Use the plugin with an HDDM file as you would any other. The translation table will be read from the CCDB so make sure your JANA_CALIB_URL environment variable is set (e.g. mysql://ccdb_user@hallddb.jlab.org/ccdb). The simplest thing is to use hd_ana like this:

> hd_ana -PPLUGINS=rawevent hdgeant_smeared.hddm

This will produce a file named something like "rawevent_000002.evio".

Options

Several configuration parameters exist in the rawevent plugin that can be used to modify it's behavior. These are:

Parameter Name Description
TT:NO_CCDB Don't try getting translation table from CCDB and just look for file. Only useful if you want to force reading tt.xml. This is automatically set if you specify a different filename via the TT:XML_FILENAME parameter.
TT:XML_FILENAME Fallback filename of translation table XML file. If set to non-default, CCDB will not be checked.
RAWEVENT:FILEBASE Basename of output EVIO file (will have run number and ".evio" suffix appended)
RAWEVENT:TRIGTIME Trigger time of event in picoseconds (default is 3.2E7)
RAWEVENT:TMIN Minimum hit time in picoseconds (default is -1E5)
RAWEVENT:NOMC2CODA Set to non-zero to skip all calls to mc2coda library routines. This is only used for development of the rawevent plugin itself.
RAWEVENT:NOROOT Set to non-zero to skip generating and filling of ROOT histograms
RAWEVENT:DUMPHITS Set to non-zero to dump to screen info on every conversion. This is only used for development of the rawevent plugin itself.
RAWEVENT:DUMPMAP Dump map of translation table map to file (for debugging)
RAWEVENT:RUNNUMBER Override run number from input file with this one which will be written to every event in output file

Reading EVIO data

HDDM files already contain "calibrated" data. What is meant by this is that the values are in a form that has detector resolutions applied, but first level calibrations such as gain matching and timing offsets are assumed to have been applied. Units are basically physical units (GeV and ns) instead of ADC counts or TDC counts. The raw data, on the other hand, will need to have these first level calibrations applied. This is handled in JANA by creating two layers of lower-level objects from which the objects corresponding to the HDDM data are made. This allows the reconstruction to work with both HDDM files and raw data files since it starts with the same set of calibrated objects. The two layers of lower-level objects correspond to the two main tasks done while reading in EVIO data:

  1. Parse the EVIO data and create JANA objects
  2. Apply the translation table to create detector specific (uncalibrated) hit objects.

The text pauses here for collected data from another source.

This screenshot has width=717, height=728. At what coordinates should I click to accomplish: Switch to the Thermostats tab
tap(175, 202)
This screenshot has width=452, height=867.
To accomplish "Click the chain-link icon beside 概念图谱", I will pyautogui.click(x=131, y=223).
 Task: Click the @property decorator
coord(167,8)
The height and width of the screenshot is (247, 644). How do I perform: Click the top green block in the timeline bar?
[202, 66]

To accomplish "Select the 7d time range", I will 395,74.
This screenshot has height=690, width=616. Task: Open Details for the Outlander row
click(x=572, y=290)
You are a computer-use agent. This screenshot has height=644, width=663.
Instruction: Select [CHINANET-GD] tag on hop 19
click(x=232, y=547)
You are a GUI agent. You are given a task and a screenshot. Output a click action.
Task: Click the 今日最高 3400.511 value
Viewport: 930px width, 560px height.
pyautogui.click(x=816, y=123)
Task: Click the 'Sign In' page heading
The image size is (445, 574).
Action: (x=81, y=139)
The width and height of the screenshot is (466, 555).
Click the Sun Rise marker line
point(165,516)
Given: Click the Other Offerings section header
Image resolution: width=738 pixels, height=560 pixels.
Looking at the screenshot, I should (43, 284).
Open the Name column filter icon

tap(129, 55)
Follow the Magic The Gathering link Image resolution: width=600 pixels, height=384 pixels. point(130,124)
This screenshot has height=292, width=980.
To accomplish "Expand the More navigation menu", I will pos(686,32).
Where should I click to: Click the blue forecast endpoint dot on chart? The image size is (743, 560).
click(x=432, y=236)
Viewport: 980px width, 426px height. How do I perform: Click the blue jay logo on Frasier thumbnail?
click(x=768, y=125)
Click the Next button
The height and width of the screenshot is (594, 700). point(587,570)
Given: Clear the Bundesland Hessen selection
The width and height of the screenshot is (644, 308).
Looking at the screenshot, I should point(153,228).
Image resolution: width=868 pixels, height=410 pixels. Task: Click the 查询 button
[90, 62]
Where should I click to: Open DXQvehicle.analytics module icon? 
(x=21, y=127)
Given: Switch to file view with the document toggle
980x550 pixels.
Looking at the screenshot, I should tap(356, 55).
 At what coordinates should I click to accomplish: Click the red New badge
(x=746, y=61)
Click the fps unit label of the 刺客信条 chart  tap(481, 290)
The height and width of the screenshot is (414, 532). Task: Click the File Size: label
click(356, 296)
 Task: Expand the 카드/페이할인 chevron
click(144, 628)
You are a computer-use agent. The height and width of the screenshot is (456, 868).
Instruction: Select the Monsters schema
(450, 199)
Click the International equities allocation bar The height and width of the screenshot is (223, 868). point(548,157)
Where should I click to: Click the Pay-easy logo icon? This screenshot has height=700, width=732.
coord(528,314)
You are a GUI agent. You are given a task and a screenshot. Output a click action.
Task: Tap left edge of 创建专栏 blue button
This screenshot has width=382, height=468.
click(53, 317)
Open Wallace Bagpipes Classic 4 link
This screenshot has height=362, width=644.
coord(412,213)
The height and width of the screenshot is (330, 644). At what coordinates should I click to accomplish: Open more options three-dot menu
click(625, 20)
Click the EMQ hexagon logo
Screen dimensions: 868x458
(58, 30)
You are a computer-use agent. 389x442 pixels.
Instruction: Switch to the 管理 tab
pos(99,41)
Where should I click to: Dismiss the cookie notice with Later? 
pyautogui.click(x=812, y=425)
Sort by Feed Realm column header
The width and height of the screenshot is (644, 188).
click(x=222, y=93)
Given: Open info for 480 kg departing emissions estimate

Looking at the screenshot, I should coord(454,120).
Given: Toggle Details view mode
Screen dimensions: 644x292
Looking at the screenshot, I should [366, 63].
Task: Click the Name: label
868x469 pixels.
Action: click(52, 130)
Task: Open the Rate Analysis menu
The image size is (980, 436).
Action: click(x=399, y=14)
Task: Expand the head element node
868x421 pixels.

Reading of the EVIO formatted data is done using the DAQ plugin while application of the Translation Table in order to produce the DigiHit level objects is done using the TTab plugin. The DAQ plugin requires EVIO 4.3 or greater to be built.

The parsing task creates objects such as Df250PulseIntegral and DF1TDCHit. The translation table task will take these as inputs and produce objects such as DBCALDigiHit and DBCALTDCDigiHit. Next, the BCAL library in sim-recon will take these objects as inputs and create the calibrated hit objects such as DBCALHit and DBCALTDCHit. These are the objects the formal reconstruction starts with.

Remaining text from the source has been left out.